▶ [Problem to solve]:
Please transcribe only the lines from the one holding "At what coordinates" through the final line of the data, both included, with no pictures.

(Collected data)

▼

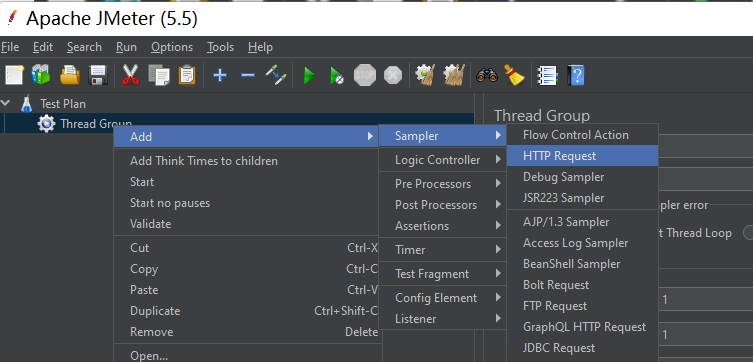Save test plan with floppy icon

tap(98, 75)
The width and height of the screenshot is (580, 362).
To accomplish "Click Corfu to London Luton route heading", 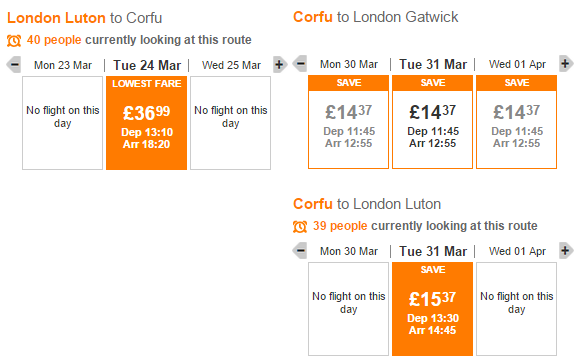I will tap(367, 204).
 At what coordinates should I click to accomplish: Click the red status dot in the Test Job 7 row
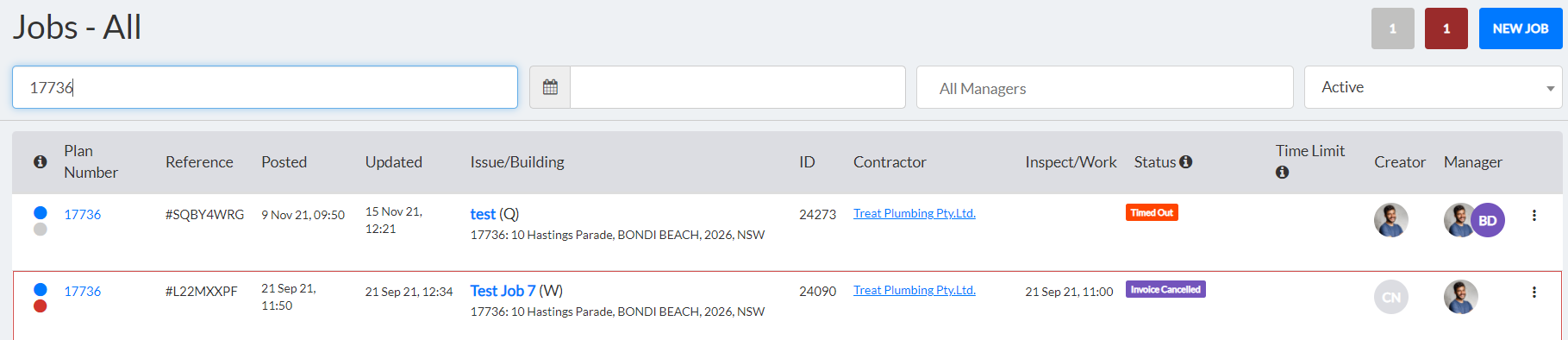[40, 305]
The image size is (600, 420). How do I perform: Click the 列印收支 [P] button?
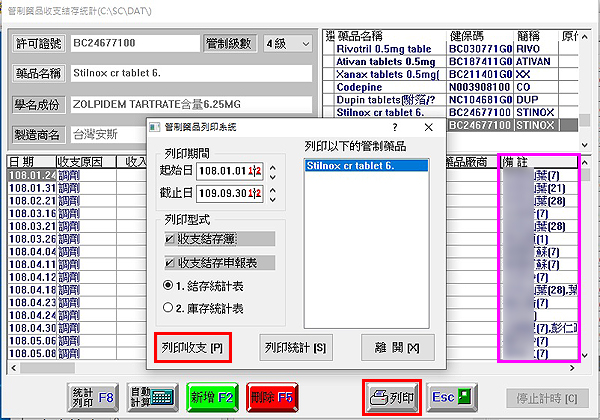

▲

▶ [Solution below]:
 At what coordinates should I click to accomplish: Click the red status dot in the Test Job 7 row
[40, 305]
The image size is (600, 420). How do I perform: Click the 列印收支 [P] button?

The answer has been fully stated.